Lors de l’audience, représentée par son conseil, Madame [S] [L] a indiqué que subsidiairement, qu’elle était d’accord pour l’octroi d’un délai de 3 mois.

Madame [S] [L] fait essentiellement valoir qu’elle est désormais seule propriétaire du bien depuis le décès de son mari en février 2024. Elle expose que la demande de Monsieur et Madame [W] est irrecevable, ayant déjà été rejetée par le tribunal de proximité d’ASNIERE SUR SEINE, et qu’ils ne justifient pas de nouvelle circonstances. Elle considère qu’ils ont déjà bénéficié de délais de fait très importants pour libérer les lieux depuis maintenant 4 ans, le jugement du 30 mai 2023 ayant constaté qu’ils sont occupants sans droit ni titre depuis le 18 janvier 2020. Elle ne conteste pas qu’ils effectuent des recherches, mais fait valoir que celles-ci sont limitées au secteur social du 92 et du 15ème arrondissement de [Localité 9], et qu’elles ne s’étendent pas au parc privé. S’agissant de sa propre situation, elle fait valoir qu’elle est âgée de 75 ans et qu’elle a besoin de vendre son bien non occupé.

Pour un exposé complet du litige, il convient de se reporter à la requête et aux conclusions de Madame [S] [L] conformément à l’article 455 du code de procédure civile.

L’affaire a été mise en délibéré au 28 juin 2024, prorogé au 8 juillet 2024, par mise à disposition au greffe.

MOTIFS DE LA DÉCISION

Sur la recevabilité de la demande de délais à l’expulsion

En application des articles 122 et 125 du code de procédure civile, la chose jugée constitue une fin de non-recevoir que le juge peut soulever d’office. L’article 1355 du code civil exige une identité de cause, de demande et de parties pour que l’autorité de chose jugée soit reconnue, sauf en cas d’élément nouveau.

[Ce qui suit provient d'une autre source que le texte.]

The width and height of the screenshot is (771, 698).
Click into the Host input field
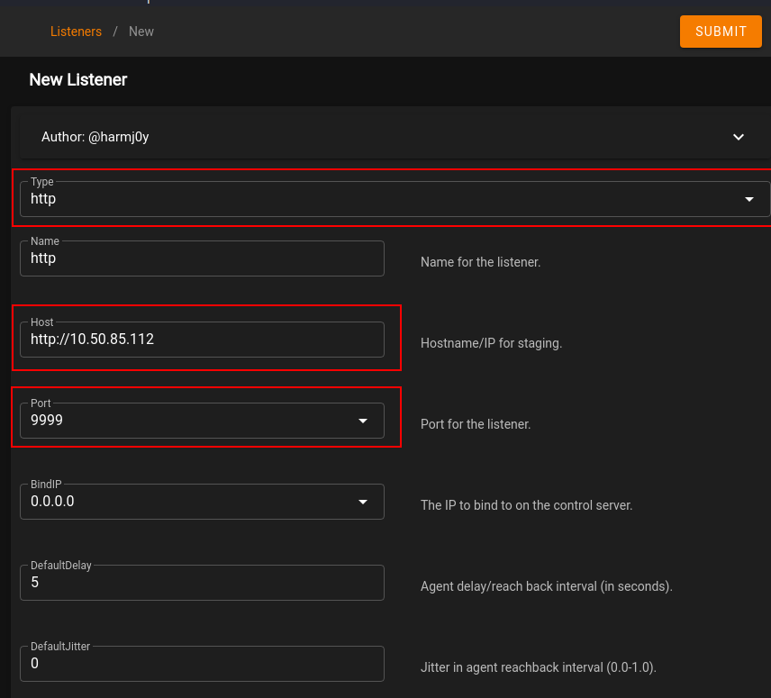point(202,340)
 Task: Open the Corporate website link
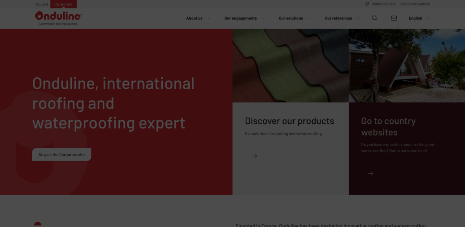[415, 4]
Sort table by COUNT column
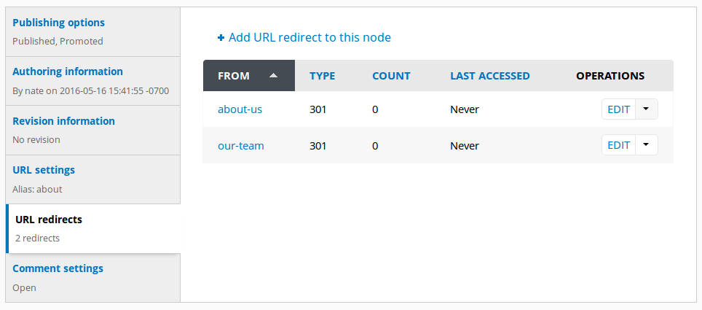The height and width of the screenshot is (310, 702). click(391, 76)
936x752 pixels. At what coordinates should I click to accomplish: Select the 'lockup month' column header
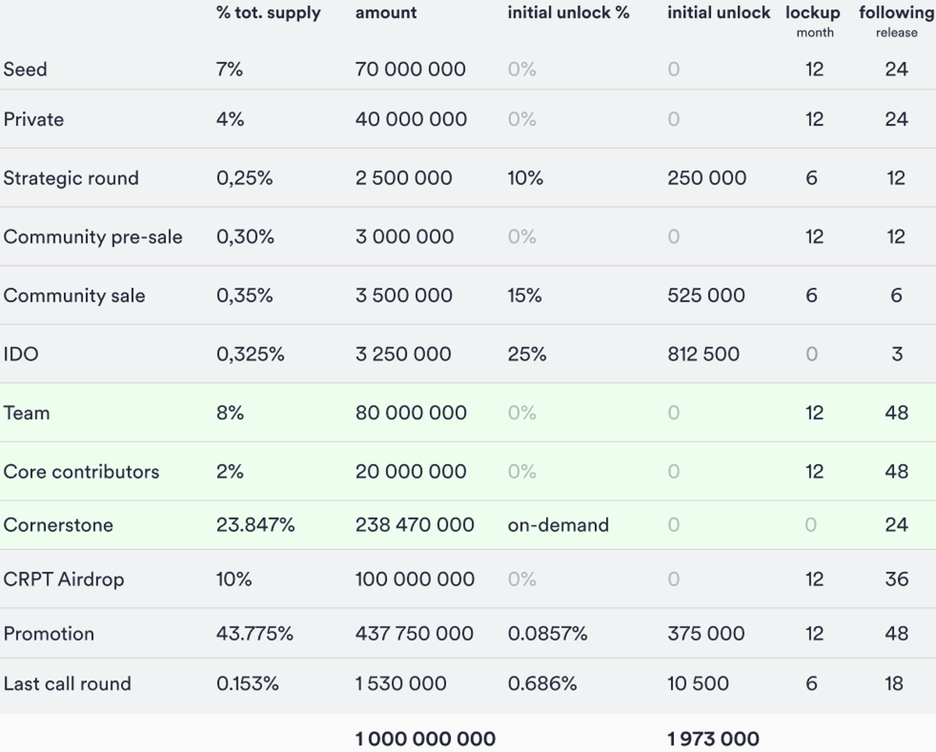click(x=813, y=21)
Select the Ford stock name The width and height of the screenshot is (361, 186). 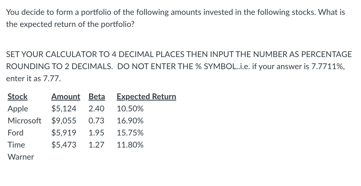(16, 133)
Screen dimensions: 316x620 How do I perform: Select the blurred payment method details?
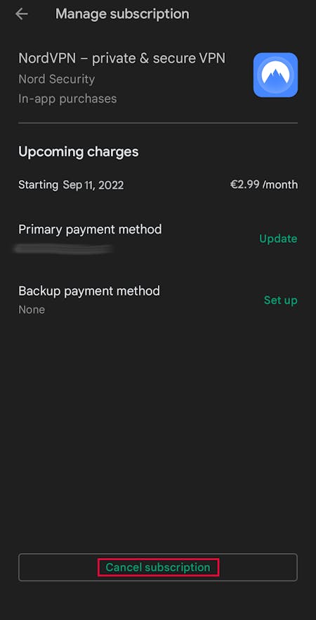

L’article L.412-3 du code de procédures civiles donne compétence au juge qui ordonne l’expulsion pour octroyer des délais d’expulsion, mais cette demande doit être portée devant le juge de l’exécution dès lors que le commandement de quitter les lieux a été signifié en application de l’article R.412-3 du même code.

Lorsqu’un précédent jugement a statué sur une demande de délais à l’expulsion, un élément nouveau est nécessaire pour qu’elle soit recevable.

En l’espèce, si Madame [S] [L] invoque l’irrecevabilité de la demande de Monsieur et Madame [W] au motif que le juge des contentieux de la protection d’Asnières a déjà statué dessus et l’a rejetée au terme de son jugement du 30 mai 2023, il apparaît que depuis, les époux ont multiplié les demandes de logement et sollicité bon nombre d’acteurs habilités à les aider dans leur recherche.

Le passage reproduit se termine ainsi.